The PhysioBank Core Collection

Since PhysioBank currently occupies over 700 gigabytes and is growing, some PhysioNet mirrors provide only a subset of PhysioBank, known as the PhysioBank Core Collection. PhysioBank has been designed so that visitors to these mirrors are redirected to the master PhysioNet server when following a link to a PhysioBank record outside of the core collection. You may not notice that any redirection has occurred unless your connection to the master server is significantly slower than your connection to the mirror.

Currently the PhysioBank Core Collection includes all of PhysioBank except for the most recently added databases and a few extremely large databases.

PhysioToolkit Software

PhysioToolkit's open-source WFDB software for reading and analyzing PhysioBank data is usable with and freely available for FreeBSD, GNU/Linux, Mac OS/X, MS-Windows, Solaris, and most other popular operating systems.
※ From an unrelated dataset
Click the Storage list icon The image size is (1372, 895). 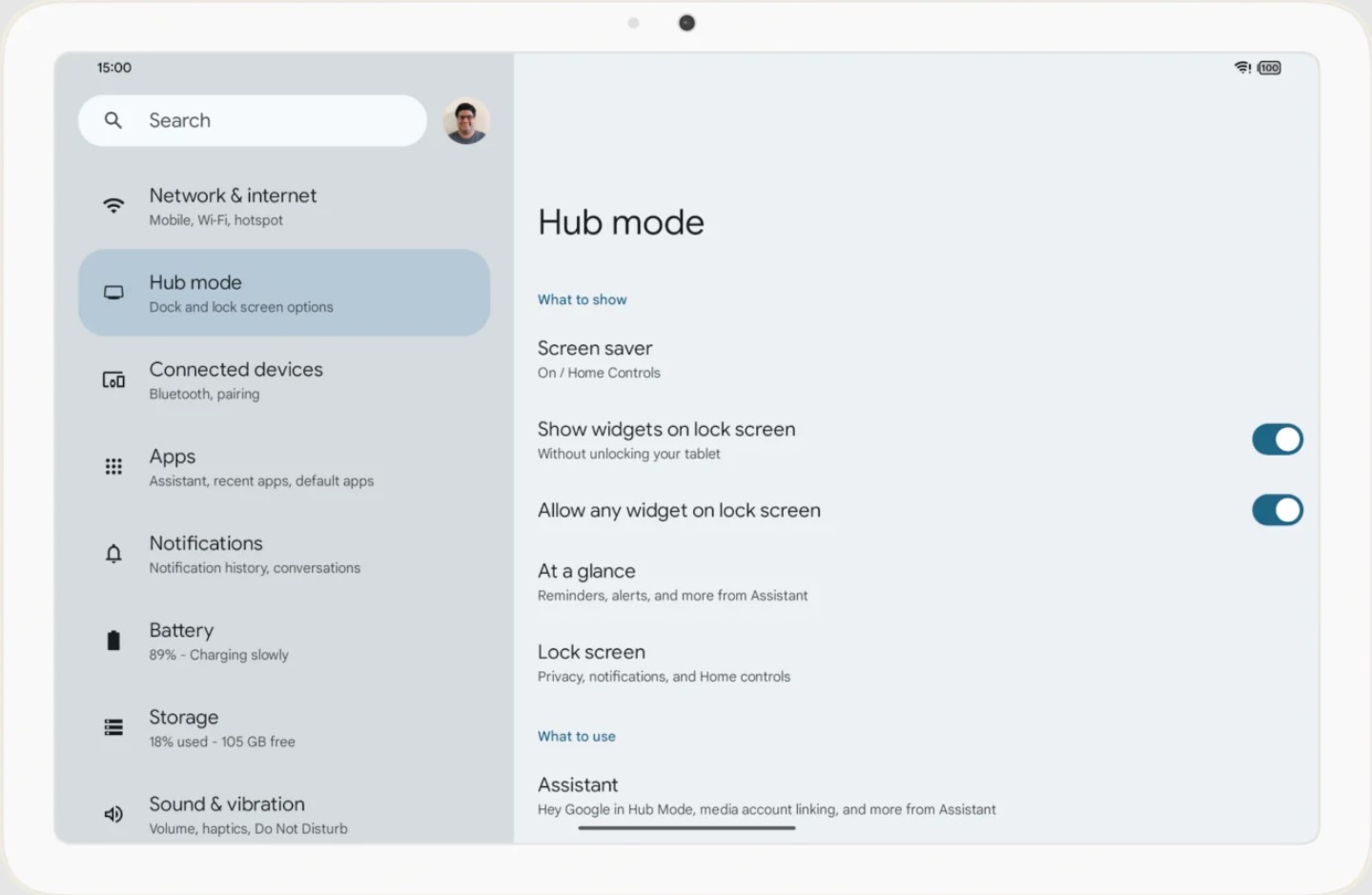(113, 728)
If you wish to write your own software to read PhysioBank data, you are encouraged to download the WFDB library (a portable set of functions for reading and writing signal, annotation and header files in the formats used in PhysioBank, among others). The WFDB library can be used by your own software written in C, C++, Fortran, Java, Matlab, Perl, Python, and other languages. The advantage of incorporating the WFDB library in your software over attempting to write your own code for reading PhysioBank files (apart from the immediate savings of effort) is that support for new file formats and new file access methods is added to the library from time to time, and your software can then incorporate this support simply by recompiling or relinking with the latest version of the WFDB library.

A workable alternative is to use rdsamp(1) and rdann(1) to convert any desired portions of PhysioBank files into an easy-to-process text format. Sources for these programs are included in the WFDB Software Package; binaries are also available for several popular operating systems. You may also run these utilities on our web server without downloading the data files or software first; in this case, you can capture their output using your browser. Visit the PhysioBank ATM to obtain digitized samples or annotations as text.

If, despite the above, you still wish to read PhysioBank files directly (perhaps because C, C++, Fortran, Java, Matlab, Perl, Python, and the other languages are all unavailable in your environment), see the file format specifications (annot(5), wfdbcal(5), header(5), and signal(5), in the WFDB Applications Guide).